What is iterative DNS query?
An iterative DNS query is a request for a website name or URL. However, with this query type, the domain name system (DNS) server does not fetch the complete answer for the query. Rather, it provides a referral to other DNS servers that might have the answer. Thus, if the queries server does not have the IP address requested, it forwards it to another DNS server until the answer is found.
There are primarily three types of DNS queries, depending on how a request is processed. Two common queries are recursive and iterative. In a recursive query or lookup, one DNS server communicates with many DNS servers to find an IP address and return it to the requesting client. It is similar to a client saying, "Find the IP address for this domain and don't get back to me until you do."
In contrast, in an iterative DNS query the client communicates directly with each DNS server. This approach is analogous to the client telling the DNS resolver to provide the address of the next DNS server in the lookup process so the client can pursue the IP address on their own. Iterative DNS queries are also known as nonrecursive DNS queries.
Iterative requests are used to return information from servers that aren't always able to sustain the workload of performing start-to-finish query responses. This could be a DNS server for a domain that is prioritizing traffic to its sites or to root hints or an authoritative server that must maintain availability.
How an iterative DNS query works
An iterative DNS query responds directly to the client with an address for another DNS server. The client queries each DNS server in an iterative manner until one of them finds and fetches the correct IP address for the requested domain.
The DNS server responds to iterative queries that have no local information through "referral." The referral points to a DNS server that is authoritative on a domain namespace and those for lower levels of a domain space. The referrals continue until a DNS server is found that is authoritative to the queried site (and can therefore reveal its IP address) or until an error is returned or a time out is reached.
Here's how iterative queries work:
In this example, the DNS server is 172.16.200.30.
Step 1. The client enters www.techtarget.com into the browser and hits Enter. A DNS query for the IP address (a record) is sent by the operating system's resolver to the DNS server.
Step 2. The DNS server receives the query and starts looking through its tables (cache) to find the IP address for www.techtarget.com. However, the entry does not exist in its tables.
Step 3. In a recursive query, the DNS server would query the root server for the answer. But because this is an iterative query, the DNS server will reply with a referral to a root server. The resolver will then query the root server for the IP address.
These three steps are repeated until the IP address is found and delivered to the client.
Iterative DNS queries vs. recursive DNS queries
In a recursive query, the client only sends the request to the first DNS server. If the server cannot answer, it will send the request to the next server. The process continues until the query is resolved. The reply to the query can be an answer (IP address) or an error message.
In an iterative query, the DNS server does not query another server for the IP address. Instead, it provides the client with a referral to a DNS root server. The referral could be to a lower-level DNS server that is delegated to be "authoritative" for the DNS namespace related to the DNS query. After getting the referral from the higher-level DNS server, the DNS client sends a DNS query to the lower-level DNS server.

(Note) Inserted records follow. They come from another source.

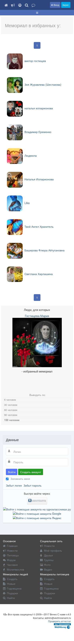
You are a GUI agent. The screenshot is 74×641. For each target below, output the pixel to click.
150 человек (12, 420)
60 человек (10, 410)
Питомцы (13, 555)
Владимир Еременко (37, 132)
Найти (11, 598)
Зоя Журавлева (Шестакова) (42, 84)
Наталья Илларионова (39, 179)
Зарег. (65, 5)
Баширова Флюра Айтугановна (44, 250)
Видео (48, 569)
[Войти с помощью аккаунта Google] (37, 513)
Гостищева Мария (37, 316)
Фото (47, 565)
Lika (27, 203)
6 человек (10, 399)
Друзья (48, 555)
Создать (12, 579)
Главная (12, 546)
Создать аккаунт (30, 472)
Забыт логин (14, 485)
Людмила (30, 155)
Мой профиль (53, 550)
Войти (12, 472)
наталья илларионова (38, 108)
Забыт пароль (32, 485)
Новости (12, 550)
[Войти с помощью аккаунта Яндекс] (37, 517)
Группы (48, 560)
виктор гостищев (35, 61)
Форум (11, 560)
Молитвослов (15, 569)
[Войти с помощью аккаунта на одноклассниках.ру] (37, 509)
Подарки (12, 593)
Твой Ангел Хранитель (38, 226)
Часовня (12, 565)
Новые (11, 584)
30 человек (10, 405)
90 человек (10, 415)
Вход (56, 5)
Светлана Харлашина (38, 274)
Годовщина (14, 588)
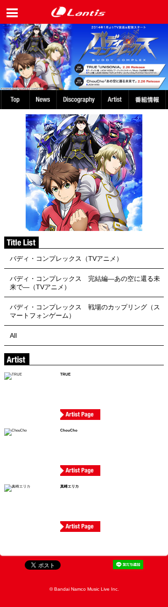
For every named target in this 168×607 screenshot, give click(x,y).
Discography (79, 99)
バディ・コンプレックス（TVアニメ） (66, 258)
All (13, 335)
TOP (15, 99)
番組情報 (148, 99)
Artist (116, 99)
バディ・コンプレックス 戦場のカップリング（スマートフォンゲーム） (85, 311)
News (42, 99)
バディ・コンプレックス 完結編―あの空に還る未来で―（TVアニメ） (85, 283)
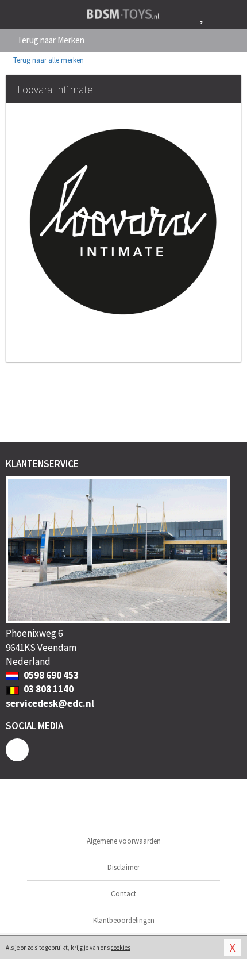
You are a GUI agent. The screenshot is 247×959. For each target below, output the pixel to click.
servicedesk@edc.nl (50, 703)
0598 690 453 (50, 675)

It is the client's responsibility to send the query to successive servers for resolution. The query will be resolved when it hits a server that is authorized for the domain name. Other possible outcomes are an error or a timeout. In this case, it is the job of the local OS resolver to find the answer from the referral provided. That said, if the queried higher-level DNS server has the IP address, it will fetch it for the client and no further queries will be required.
Iterative requests are made by both iterative DNS servers and recursive DNS servers. The requests made by recursive servers to other DNS servers are iterative. At the level of root DNS, all servers are iterative because they are the end of the line. The availability of root servers is crucial to the proper functioning of the internet.